USC will recognize former students of Japanese decent deprived of their degrees because of Executive Order 9066, which permitted the creation of Japanese internment camps in the United States during World War II, at commencement in May.
USC previously recognized the importance of commemorating Nisei, American-educated children of first-generation Japanese immigrants in 2008 when the Asian Pacific Alumni Association awarded them honorary alumni status and they were recognized during a home football game, according to USC News.
The university will give Nisei students honorary degrees. There are fewer than 150 living Nisei alumni, and more than 20 of them plan to attend the ceremony.
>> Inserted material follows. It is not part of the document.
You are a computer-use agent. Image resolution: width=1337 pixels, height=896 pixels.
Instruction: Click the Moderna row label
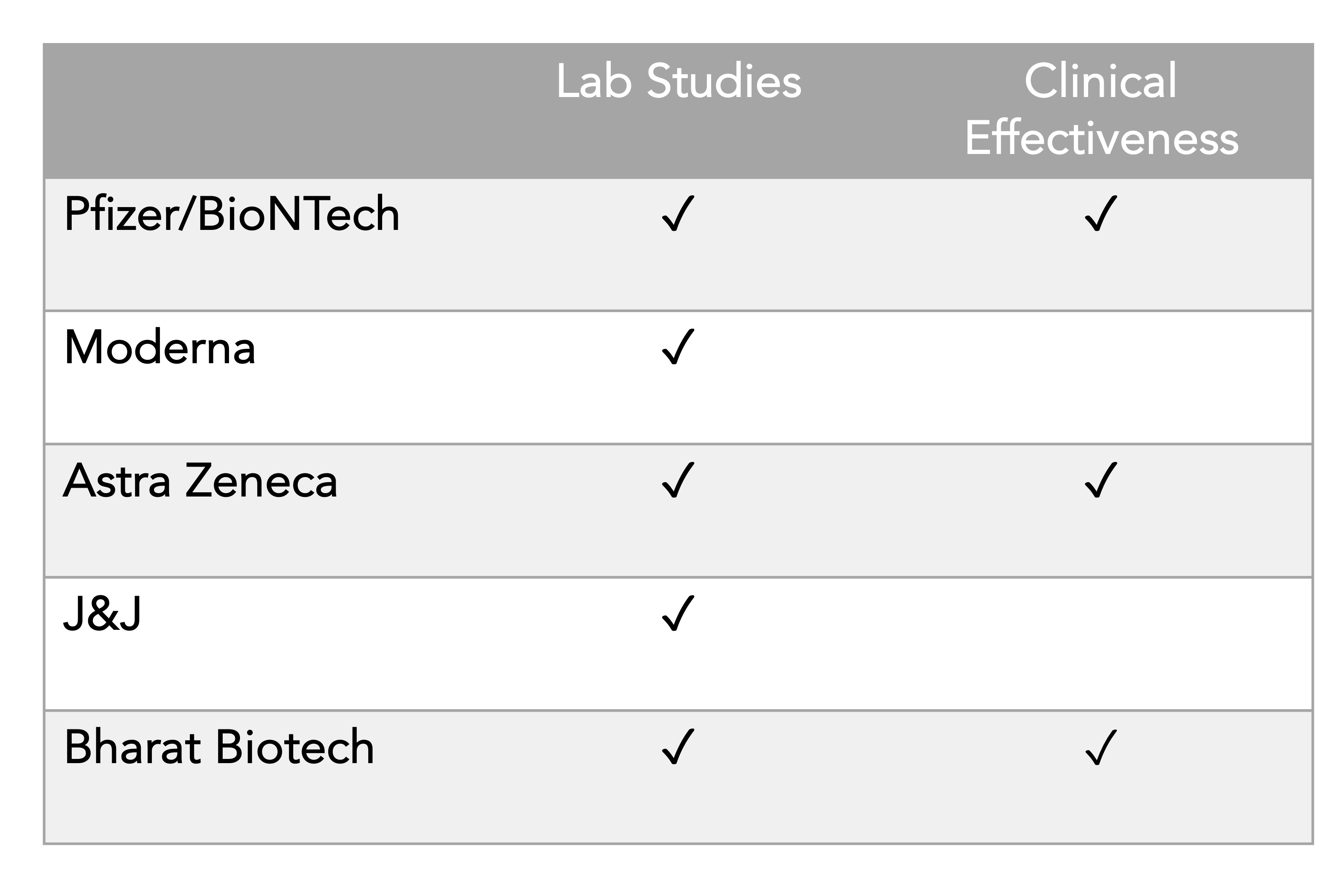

“This is different than the typical person that would receive an honorary degree,” said Scott Mory, CEO of the Alumni Association. “These people are Trojans who were removed from their studies through no fault of their own because of an unjust and prejudiced law. This is not meant to create a precedent for future honorary degrees.”
Though the details of the process are still being discussed, the Nisei will be prominently featured during the commencement, Mory said.
The honoring of Nisei students exemplifies the way USC supports those who have attended the university, President C. L. Max Nikias said.
“Through the years these students have been among the most passionate and dedicated members of the Trojan Family,” Nikias told USC News. “We are honored that our Nisei students have an enduring devotion to USC, and we want them to know that the university is also devoted to them.”